“So, how’d you end up in Los Angeles?” I asked as he worked. I figured this was a fairly innocuous question. I hadn’t figured that Mal would be on the defensive again suddenly.
“Why is it always me who has to talk? How’d you end up in New York?”
Fine. I could show him how to answer a casual question politely.
“The usual way, I guess?” I felt the back of my neck turning red under the hot sun, and I was sweating through my T-shirt. “Columbia and UT were the places that gave me scholarships. University of Tennessee was really close to home, and I wanted to get a little further away…”
“To find yourself in the big city?” Mal said fake-dramatically.
“Honestly? Yeah. Kinda. So Columbia was the only real choice.” I shrugged. “I studied business and found I liked advertising. To me, it’s not about selling people shit they don’t need, it’s about helping to connect people with products they can use. Or at least, that’s how it’s supposed to work.”
I had serious doubts about whether it would continue to work that way when people like Kale Storms were in charge. All the more reason to start my own business sooner rather than later.
Mal finished detaching the seat and tossed the tools back in the bag at my feet. His hair was plastered to the back of his neck, and it didn’t make him look a whit less attractive, damn it. “That’s very Hallmark of you. Country boy learns important lessons in the city, then comes home. Isn’t that how it goes?”
I blinked. “Uh, no. I’m not about to take over my dad’s farm or whatever. And I don’t have a true love I left behind here. And eating Lou Klein’s apple muffins is the closest I wanna get to owning a bakery or an orchard, so…”
“Damn.” Mal jumped down from the tractor, and his eyes pinned me in place. “You know an awful lot about those movies.”
“I… I work in advertising,” I said with a sniff. “It’s important that I have an understanding of what is, um… appealing to middle America. As a, um… target demographic.”
Mal tilted his head to one side. “Aw, bless. That was almost believable. But not quite. You watch them daily, don’t you?”
“No! Weekly. At most.” I sighed. “Shut up.”
But of course he didn’t.
“Deep inside you—” Mal clutched a hand to his chest and spun in a circle. “—there’s a country girl longing to return to her roots. Maybe you could take over this very junkyard, Brooks Johnson, and…”
I grabbed his free hand and spun him again, right into my arms, with his wrist held at the small of his back and our torsos pressed together. For a second, we stared at each other, breath mingling, without a sound but the distant whoosh of the traffic on the highway. “What’s your role in this story, then?” I asked gruffly. “Prince in disguise?”

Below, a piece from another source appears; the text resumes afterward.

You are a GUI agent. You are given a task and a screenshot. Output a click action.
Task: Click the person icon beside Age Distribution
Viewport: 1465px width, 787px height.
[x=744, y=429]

Mal swallowed hard and pushed at me with his other hand. “Yeah, right. Prince of the junkyard, you mean? I’m a metal artist from Homer, Tennessee, by way of Los Angeles. I’m a background character in your movie.”
“A really prickly prince who likes to ask questions but not answer them.” The urge to kiss him was way too strong, so I let him go abruptly, grabbed the tool bag off the ground, and kept strolling down the aisle. “How’d you get to be a guy who fears cows and cow art?”
“Pfft. The only thing I fear about cow art is how epic it is,” he deadpanned, catching up to me with the tractor seat clutched in his hand. “Only the truly enlightened among us can really understand it.”
“Yep. You and my mom,” I agreed. “So what about—”
“Holy shit, look at that auger!” Mal said, cutting me off as he ran toward the corkscrew-shaped implement.
I rolled my eyes at the sky. If Mal thought I’d be put off by his deflection, he was dead wrong. I hadn’t gotten where I was by quitting, damn it.
We’d taken two loads of stuff to the truck, and Mal had knelt to dismantle the exhaust pipes from a couple of newer tractors by the time I tried again. “So, why Los Angeles? Was it a beach thing, or…?”
Mal sighed, clearly irritated. He paused his work but didn’t turn around. “If you must know, Los Angeles seemed like an open-minded place where I could live in my car for a while without hypothermia, and I had just enough gas money to get me there. And I pulled myself up by my bootstraps, whatever those are, and now I’m happier and sexier than ever. Can we stop with the twenty questions now? It’s getting boring.”
Learning about Mal was anything but boring.
I stepped up behind him and put a hand on the small of his back, not to crowd him, but to let him know I was there. “Was it that bad at home?”